> [Task brief]
Read the data below line by line and copy each one with "will" in it.

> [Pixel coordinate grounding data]
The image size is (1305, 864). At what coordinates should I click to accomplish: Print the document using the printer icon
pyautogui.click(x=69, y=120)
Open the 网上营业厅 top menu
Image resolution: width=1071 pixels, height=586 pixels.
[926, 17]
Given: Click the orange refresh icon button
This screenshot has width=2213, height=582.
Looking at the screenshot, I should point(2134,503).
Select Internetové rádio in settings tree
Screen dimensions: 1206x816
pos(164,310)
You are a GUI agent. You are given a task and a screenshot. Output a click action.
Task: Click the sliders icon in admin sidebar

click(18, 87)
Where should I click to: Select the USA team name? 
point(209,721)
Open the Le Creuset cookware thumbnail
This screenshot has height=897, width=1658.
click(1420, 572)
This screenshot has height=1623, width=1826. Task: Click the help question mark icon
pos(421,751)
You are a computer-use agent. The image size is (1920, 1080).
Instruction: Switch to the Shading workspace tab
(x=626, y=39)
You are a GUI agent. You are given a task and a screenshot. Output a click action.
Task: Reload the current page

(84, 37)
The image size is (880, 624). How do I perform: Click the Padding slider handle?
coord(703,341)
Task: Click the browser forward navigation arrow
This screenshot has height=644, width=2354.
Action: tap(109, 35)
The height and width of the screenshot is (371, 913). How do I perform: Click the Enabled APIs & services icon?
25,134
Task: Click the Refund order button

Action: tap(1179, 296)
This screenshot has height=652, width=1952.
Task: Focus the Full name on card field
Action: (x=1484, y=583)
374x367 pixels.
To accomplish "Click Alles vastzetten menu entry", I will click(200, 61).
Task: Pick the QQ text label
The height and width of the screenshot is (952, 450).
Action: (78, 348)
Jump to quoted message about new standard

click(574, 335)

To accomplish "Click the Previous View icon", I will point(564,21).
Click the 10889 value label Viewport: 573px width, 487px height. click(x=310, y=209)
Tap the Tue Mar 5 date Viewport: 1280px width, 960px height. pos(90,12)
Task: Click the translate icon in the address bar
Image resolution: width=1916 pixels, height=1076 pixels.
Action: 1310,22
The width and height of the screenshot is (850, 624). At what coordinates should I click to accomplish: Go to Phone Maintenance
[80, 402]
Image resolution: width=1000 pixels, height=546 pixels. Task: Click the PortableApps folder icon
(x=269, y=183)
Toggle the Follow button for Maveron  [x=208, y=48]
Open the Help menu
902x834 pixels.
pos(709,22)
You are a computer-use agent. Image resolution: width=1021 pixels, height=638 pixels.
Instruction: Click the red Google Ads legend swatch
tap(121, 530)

> [Written answer]
To accomplish "Click Alles vastzetten menu entry", I will click(200, 61).
To accomplish "Click the Previous View icon", I will point(564,21).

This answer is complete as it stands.